Abril de 2019 - Genoveva, a padroeira da cidade de Paris

     Santa Genoveva, em francês Geneviève, nasceu em 422, em Nanterre, perto de Paris, filha de Sebero e Gerônica, uma família profundamente cristã onde recebeu educação esmerada. Quando nasceu, o cristianismo já tinha chegado à França. Aos 15 anos Genoveva entrou para um convento e recebeu o véu do bispo de Paris. 

     Quando tinha 28 anos, Átila, o rei dos Unos, chamado o flagelo de Deus, estava prestes a invadir Paris com seu p oderoso exército. O povo, ao saber disso, se desesperava e preparava-se para fugir. Genoveva, após muitas orações, reuniu o povo amedrontado e disse: ”Que os homens fujam se quiserem, se não são capazes de lutar mais. Nós, as mulheres, rogaremos tanto a Deus, que Ele ouvirá nossas súplicas”. 
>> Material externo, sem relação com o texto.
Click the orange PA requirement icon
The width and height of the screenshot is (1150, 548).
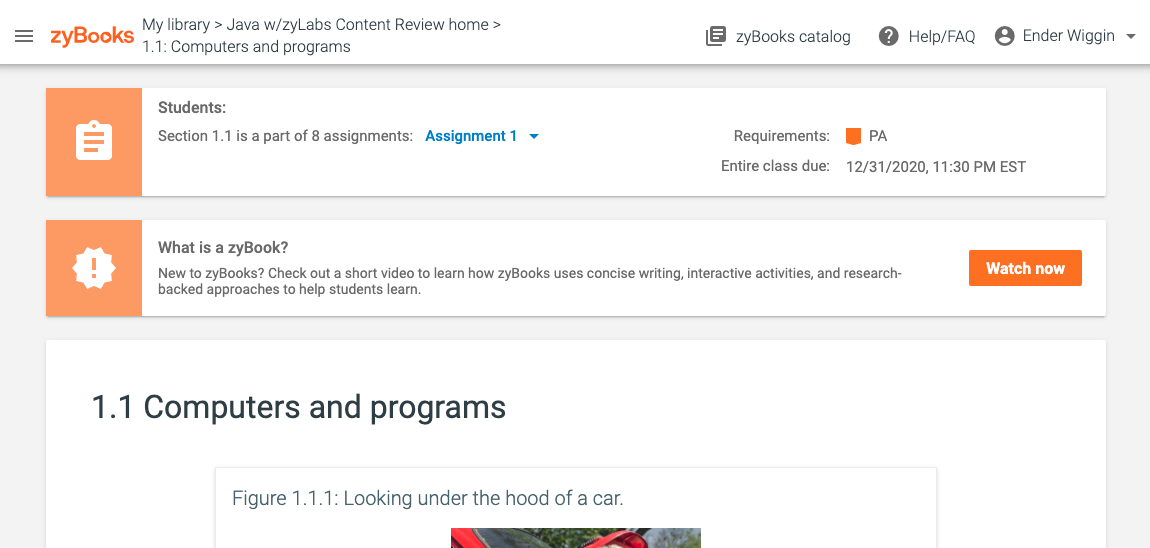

     Mediante este desafio de fé, os homens parisienses, mesmo em desvantagem, resolveram resistir ao invasor. Misteriosamente Átila não invadiu Paris, e até hoje não se sabe exatamente o motivo. A partir desse acontecimento, todos passaram a enxergar em Genoveva uma grande líder, a quem o povo recorria sempre em suas necessidades.
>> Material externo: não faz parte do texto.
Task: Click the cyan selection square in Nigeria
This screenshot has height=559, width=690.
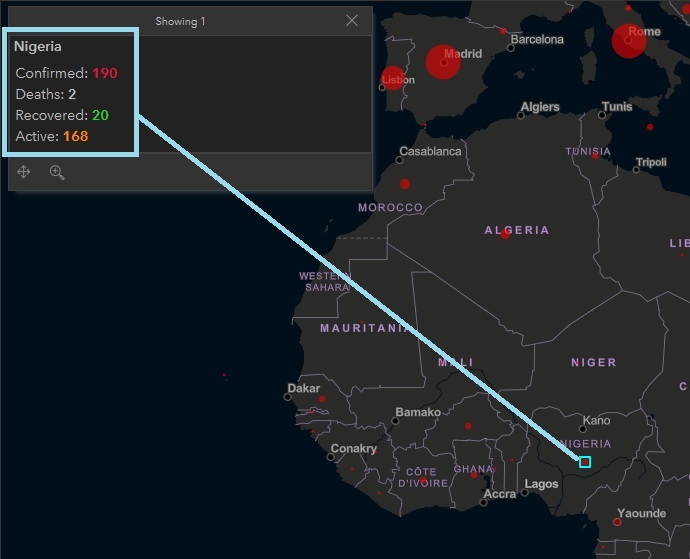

     Após esse episódio, Santa Genoveva liderou a construção de uma igreja sobre o túmulo de São Dionísio (Saint Denis), primeiro bispo de Paris e mártir. Essa igreja se transformou depois na Abadia de Saint Denis, onde foram enterrados os reis da França. Posteriormente, Santa Genoveva intercedeu junto ao Rei Clóvis e conseguiu que este construísse uma igreja dedicada a São Pedro e São Paulo.

    Santa Genoveva faleceu em 3 de janeiro de 502, aos 89 anos. Foi enterrada na igreja dos Santos Apóstolos Pedro e Paulo, que tinha ajudado a construir. Ela foi enterrada ao lado do rei Clóvis e de sua esposa Clotilde, e passou séculos sendo venerada como grande santa e padroeira de Paris.

     No ano de 1130, apareceu uma peste em Paris, a peste do fogo, causando muitas mortes e mais de 1.400 doentes. Então o povo se uniu, começou a rezar para Santa Genoveva e fez uma procissão com suas relíquias pela cidade. Milagrosamente a epidemia acabou. Genoveva, por estes e outros milagres, foi considerada, e é até hoje, a Padroeira de Paris. O papa Inocêncio II marcou sua festa e seu culto para o dia 3 de janeiro.

     Durante a Revolução Francesa, em 1793, as relíquias de Santa Genoveva foram queimadas pelos líderes da Revolução Francesa. A Igreja dedicada a ela foi transformada em panteão onde passaram a ser enterrados os líderes da revolução. Seu túmulo foi reconstruído com suas relíquias na igreja de Santo Estêvão do Monte, em Paris.